# Homework 4
## QTM 250
Anna Connolly, Cahill Carusos, Caroline Lee, Emma Joseph, Forrest Martin, Jash Shah

## Introduction 

Today, we can see services that turn speech into text almost everywhere. For example, the dictate feature in phones and smart TVs. That being said, it is often a struggle to get the device to type what you are saying as it may misinterpret the words as something else. This is why, in this notebook, we decided to test out Google Cloud's Speech to Text machine learning API to see how well it would do when transcribing speech.

Data used in this project can be found in this [GitHub Repository](https://github.com/carolinelee78/HW4_Caprese).

## API Overview
## Google Cloud's Speech to Text

Google Cloud's machine learning API Speech to Text allows you to convert speech into text using Google’s AI technologies. Speech to Text can transcribe content in real time or from stored files, deliver an improved user experience through voice commands, and improve service based on customer interactions.

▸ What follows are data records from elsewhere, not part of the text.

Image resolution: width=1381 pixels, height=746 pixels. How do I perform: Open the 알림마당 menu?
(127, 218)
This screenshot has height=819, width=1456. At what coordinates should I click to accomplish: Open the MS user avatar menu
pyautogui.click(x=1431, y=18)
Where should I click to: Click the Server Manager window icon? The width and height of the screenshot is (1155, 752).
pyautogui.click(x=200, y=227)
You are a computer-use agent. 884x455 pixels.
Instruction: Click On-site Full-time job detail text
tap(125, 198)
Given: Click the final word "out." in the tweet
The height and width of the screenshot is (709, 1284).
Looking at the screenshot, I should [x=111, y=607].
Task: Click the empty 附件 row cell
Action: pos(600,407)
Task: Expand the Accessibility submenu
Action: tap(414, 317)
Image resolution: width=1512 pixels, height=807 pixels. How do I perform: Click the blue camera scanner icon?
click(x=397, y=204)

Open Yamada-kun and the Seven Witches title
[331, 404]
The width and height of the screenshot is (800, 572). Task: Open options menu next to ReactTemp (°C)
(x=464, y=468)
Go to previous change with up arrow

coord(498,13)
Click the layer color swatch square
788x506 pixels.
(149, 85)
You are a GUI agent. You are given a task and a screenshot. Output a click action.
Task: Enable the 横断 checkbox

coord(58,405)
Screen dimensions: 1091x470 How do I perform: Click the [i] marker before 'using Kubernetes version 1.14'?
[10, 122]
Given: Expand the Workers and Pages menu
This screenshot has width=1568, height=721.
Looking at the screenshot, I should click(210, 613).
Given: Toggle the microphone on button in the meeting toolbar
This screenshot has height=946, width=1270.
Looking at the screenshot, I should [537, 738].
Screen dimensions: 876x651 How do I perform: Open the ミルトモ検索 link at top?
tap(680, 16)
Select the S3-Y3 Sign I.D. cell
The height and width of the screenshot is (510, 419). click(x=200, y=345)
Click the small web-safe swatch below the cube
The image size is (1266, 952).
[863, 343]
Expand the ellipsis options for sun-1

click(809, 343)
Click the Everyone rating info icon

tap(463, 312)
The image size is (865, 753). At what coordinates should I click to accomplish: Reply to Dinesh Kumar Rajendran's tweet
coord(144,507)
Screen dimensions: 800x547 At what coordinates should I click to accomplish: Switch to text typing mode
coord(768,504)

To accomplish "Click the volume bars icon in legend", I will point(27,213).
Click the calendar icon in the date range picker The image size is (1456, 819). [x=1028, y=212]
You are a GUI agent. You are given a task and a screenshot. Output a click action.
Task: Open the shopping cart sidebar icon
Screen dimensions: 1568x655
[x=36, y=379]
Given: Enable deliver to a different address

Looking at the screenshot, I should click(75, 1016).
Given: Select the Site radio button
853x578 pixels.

Benefits of this API include state-of-the-art accuracy, global reach, and flexible deployment. Google’s most advanced deep learning neural network algorithms enable automatic speech recognition (ASR). Voice recognition supports over 125 different languages, and speech recognition can be deployed in the cloud or on premises.

Key features, such as speech adaptation, allow you to customize speech recognition to transcribe domain-specific terms and rare words. You can also automatically convert spoken numbers into addresses, years, and currencies using classes.

You are able to choose from different domain-specific models for voice control, phone call, and video transcription, which are optimized for domain-specific quality requirements.

Streaming speech recognition provides real-time speech recognition results as the API processes the audio input streamed from your application’s microphone.

And lastly, Speech-to-Text On-Prem can be deployed in your own private data centers to ensure full conrtol and protection.

##  How it Works
![hw 4 chart.png](https://raw.githubusercontent.com/carolinelee78/HW4_Caprese/main/DrawIo.png)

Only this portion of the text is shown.